Influence Of Tactical Formation On Average And Peak Demands Of Elite Soccer Match-Play

Calder AR, Gabbett TJ

Global Positioning Systems (GPS) have provided practitioners with information on the physical activity profiles, such as distance covered, high-speed running, and sprint speeds, of team-sport players. However, to date, there is no available literature identifying the average or peak physical demands of elite soccer in the USA. This investigation aims to quantify the activity profiles and most demanding passages of elite soccer competition within different positions, periods, and tactical formations.

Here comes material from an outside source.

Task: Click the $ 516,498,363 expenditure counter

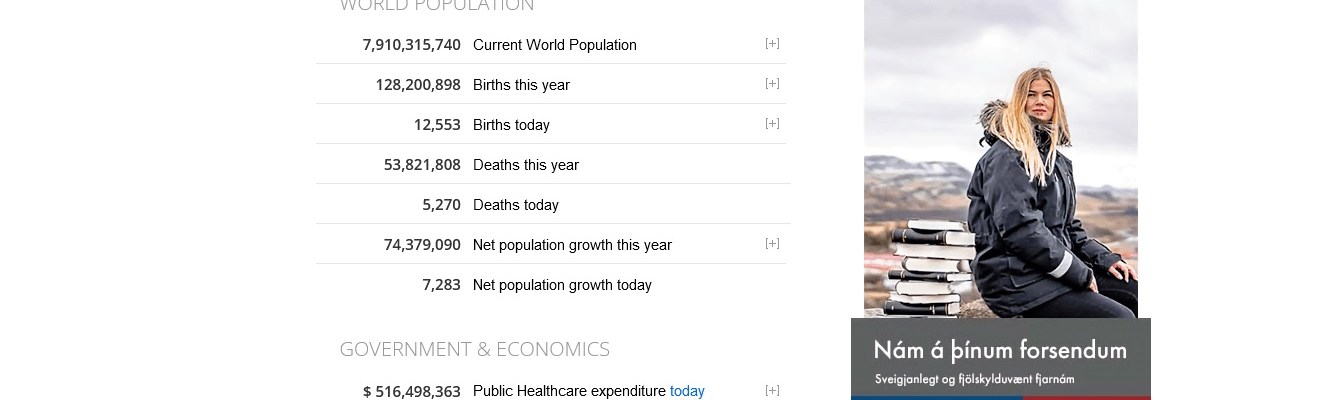Action: [411, 392]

Activity profiles were captured from 449 whole-period and 661 peak-period data from 24 field players, from one club, across a 31-game Major League Soccer season. Total distance covered (metres), average speed (m·min⁻¹), and number of acceleration and deceleration (m·s⁻²) efforts were used to comprise whole-period profiles. Peak values for speed (m·min⁻¹) were obtained by using a moving-average approach for durations lasting 1, 2, 3, 5, and 10 minutes. Across all positions, the 4-2-3-1, 3-4-3, and 4-3-3 formations showed a decrease in average speed between the first and second halves (ES [range] = 0.10 – 2.91). The 4-3-1-2 yielded greatest whole-period accelerations and decelerations for full backs (ES [range] = 0.09 – 2.63), and overall distance covered and average speed for strikers (ES [range] = 0.39 – 2.57). Most peak intensities were observed in the first half of match-play, with attacking midfielders and strikers demonstrating their greatest activity during the first half of a 4-3-1-2 formation.

Altering tactical formations results in different physical outputs for all positional groups. Depending on the formation implemented, positional groups resulted in differences in physical outputs between halves during match-play.